::: Extract provided

FullyConnected¶
Warning
This operator was deprecated in TensorRT 8.4; use the MatrixMultiply operator instead.
Computes a matrix-vector product between two input tensors and adds an optional bias tensor to produce an output tensor.
Attributes¶
num_output_channels The number of output channels k
from the fully connected layer.
W: weights of type T1
bias optional: bias of type T1
Inputs¶
A: tensor of type T1
Outputs¶
B: tensor of type T1
Data Types¶
T1: float32
Shape Information¶
n
: the rank of A, \(n \geq 3\)
k
: the number of the output channels
A is a tensor of shape \([A_0,...,A_n]\)
W is a tensor of shape \([k, A_{n-2} \cdot A_{n-1} \cdot A_n]\)
bias is a tensor of shape \([k]\)
B is a tensor of shape \([A_0,...,A_{n-3},k,1,1]\)
Examples¶
FullyConnected
input_shape = [1, 3, 3, 3]
in1 = network.add_input("input1", dtype=trt.float32, shape=input_shape)
num_filter = 2
w = np.array([[1.0], [2.0]], np.float32)

::::::
::: Dataset section

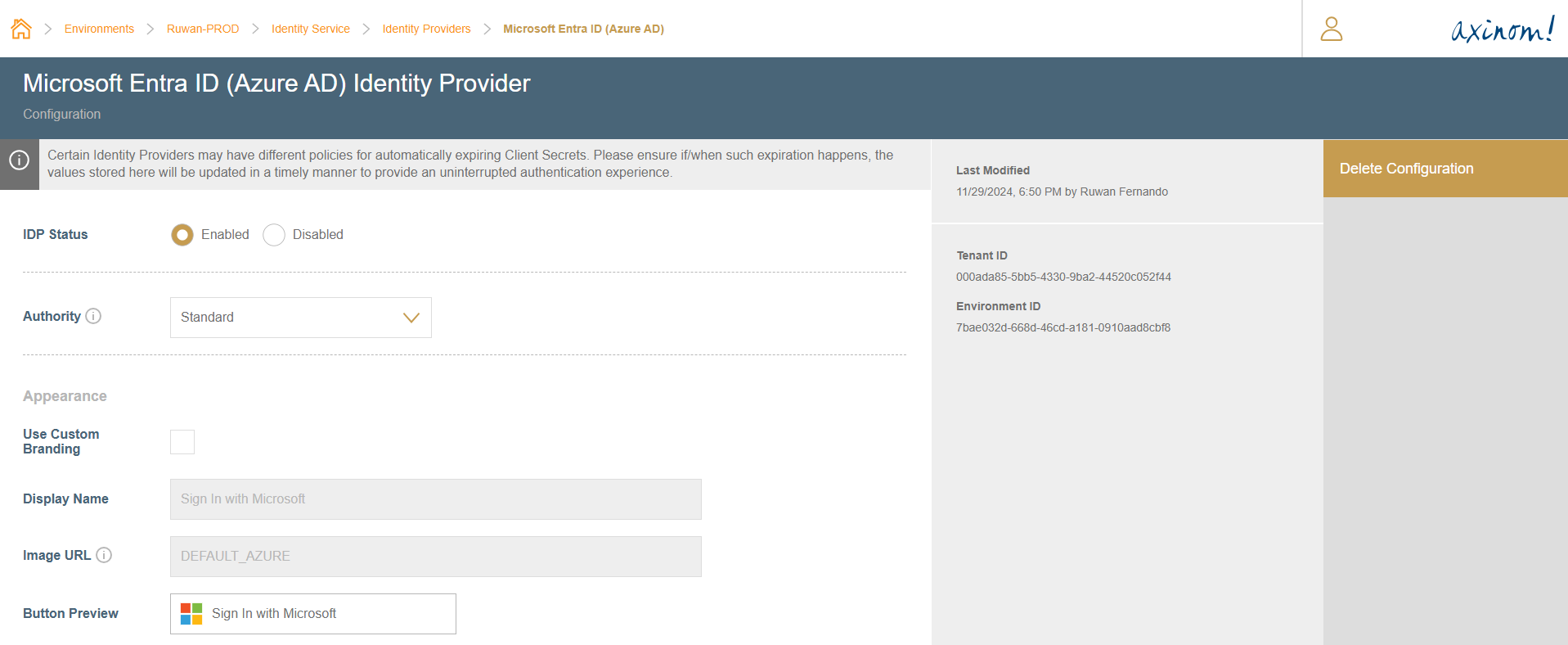Check the Use Custom Branding checkbox

[x=182, y=442]
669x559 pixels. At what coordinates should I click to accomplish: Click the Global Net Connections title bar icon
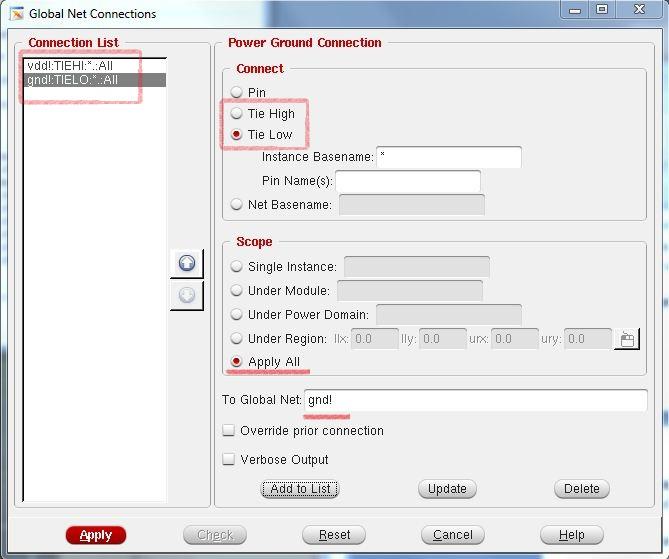click(x=16, y=13)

::::::

▶ [Given exercise A] Can you turn the paragraph that begins "Computes a matrix-vector product" in the FullyConnected page into a short list that keeps its main facts?
▶ [Given exercise B] Could you extend the FullyConnected operator page, starting right after its final line of example code?
The data that comes after the FullyConnected page is separate material.

▶ [Expected output A]
- Takes two input tensors
- Computes a matrix-vector product between them
- Adds an optional bias tensor
- Produces an output tensor

▶ [Expected output B]
w = np.tile(w, np.prod(input_shape, where=[False, True, True, True]))
layer = network.add_fully_connected(in1, num_filter, trt.Weights(w))
network.mark_output(layer.get_output(0))
inputs[in1.name] = np.array([[[[-3.0, -2.0, -1.0], [10.0, -25.0, 0.0], [1.0, 2.0, -2.0]]]])
outputs[layer.get_output(0).name] = layer.get_output(0).shape
expected[layer.get_output(0).name] = np.array([[[[-20.0]], [[-40.0]]]])
C++ API¶
For more information about the C++ IFullyConnectedLayer operator, refer to the C++ IFullyConnectedLayer documentation.
Python API¶
For more information about the Python IFullyConnectedLayer operator, refer to the Python IFullyConnectedLayer documentation.